El lugar se convierte en una suerte de refugio para un peculiar grupo de viajeros. El implacable cazarrecompensas John Ruth (Kurt Russell) que lleva detenida a la peligrosa criminal Daisy Domergue (Jason Leigh), el mayor Marquis Warren (Samuel L.Jackson), antiguo soldado de la Unión convertido también en cazador de forajidos; el renegado sureño Chris Mannix (Walton Goggins) que afirma ser el sheriff de la localidad de Red Rock, el general confederado Smithers (Bruce Dern), un mexicano que responde al nombre de Bob (Demián Bichir), el supuesto verdugo Oswaldo Mobray (Tim Roth) y un misterioso vaquero llamado Joe Gage (Madsen).

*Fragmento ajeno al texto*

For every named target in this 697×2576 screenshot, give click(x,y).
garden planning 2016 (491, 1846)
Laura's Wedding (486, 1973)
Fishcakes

Todos ellos personajes que remiten a estereotipos no solo del western clásico, sino de la vertiente 'spaguetti' italiana que tanto le fascina a Tarantino. A través de unos diálogos muy elaborados, por momentos quizás demasiado calculados, la narración va fluyendo entre las paredes de la estancia revelando de a pocos las varias aristas de una intriga en la que las apariencias engañan y contiene unas cuantas sorpresas típicas de su autor.

Lo más interesante, como siempre en el cine de Tarantino, es su capacidad para trabajar los espacios, tanto en escenarios abiertos como en los cerrados; para mover a los personajes y desarrollar sus motivaciones, en ciertos casos con detalles mínimos. Por ejemplo, el tema de la carta del presidente Lincoln al mayor Marquis Warren, que conmueve a John Ruth en la diligencia y sugiere una probable correspondencia entre el mandatario y el ex militar, posee un inobjetable lirismo que el cineasta rubrica en el plano final, donde el incrédulo Chris Mannix solicita la misiva a Marquis Warren.

LA TENTACIÓN DEL EXHIBICIONISMO. Sin embargo y a pesar de secuencias brillantemente concebidas (el inicio con la diligencia en medio del paisaje nevado al compás de la estupenda música del italiano Ennio Morricone), y una elaboración más o menos prolija de los acontecimientos en los primeros tres capítulos, el realizador cede a la tentación del exhibicionismo más autocomplaciente en el cuarto segmento. Aquí, como ya es costumbre en él, asistimos a la premeditada recomposición cronológica de su relato, donde no importa tanto su reflexión sobre las taras de la sociedad norteamericana como sí su visión de las peores miserias humanas.

El salvajismo más extremo y la sangre a borbotones son el corolario de una divertida pesquisa criminal con ecos de Agatha Christie, en la que todos pierden, sentenciados por el propio Tarantino a un terrible desenlace. Si la conclusión no resulta tan satisfactoria o convincente como en otras películas de Tarantino, el acabado técnico sí es deslumbrante, destacando sobre todo la muy trabajada fotografía de Robert Richardson, colaborador de Quentin desde “Kill Bill”.

Los actores, marionetas con las que Tarantino también hace lo que quiere, destacan cada uno en sus respectivos personajes. Principalmente el veterano Kurt Russell y el siempre eficaz Samuel L. Jackson, cuyo único demérito es ese alargado y pueril flashback en el que humilla al hijo del viejo general Smithers. Quien se lleva las palmas, empero, es Jennifer Jason Leigh. Su demencial caracterización de la asesina Daisy Domergue, uno de los más repugnantes personajes femeninos que hayamos visto en mucho tiempo, es sencillamente notable.